[Exercise aim]:
Word for word, give the data again without its pictures.

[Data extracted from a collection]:
-*-*-

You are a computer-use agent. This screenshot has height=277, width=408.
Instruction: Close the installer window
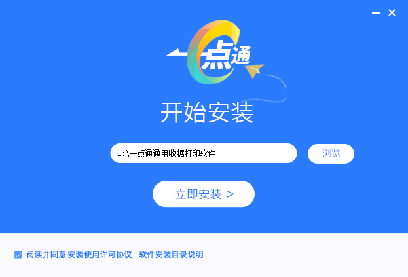tap(392, 12)
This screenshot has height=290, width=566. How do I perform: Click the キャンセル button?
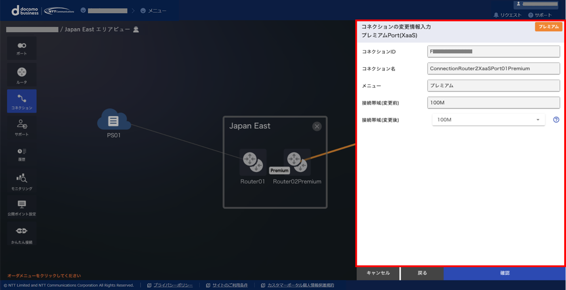pyautogui.click(x=378, y=273)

-*-*-

[Reply]:
You are a computer-use agent. This screenshot has height=277, width=408.
Instruction: Close the installer window
tap(392, 12)
This screenshot has height=290, width=566. How do I perform: Click the キャンセル button?
pyautogui.click(x=378, y=273)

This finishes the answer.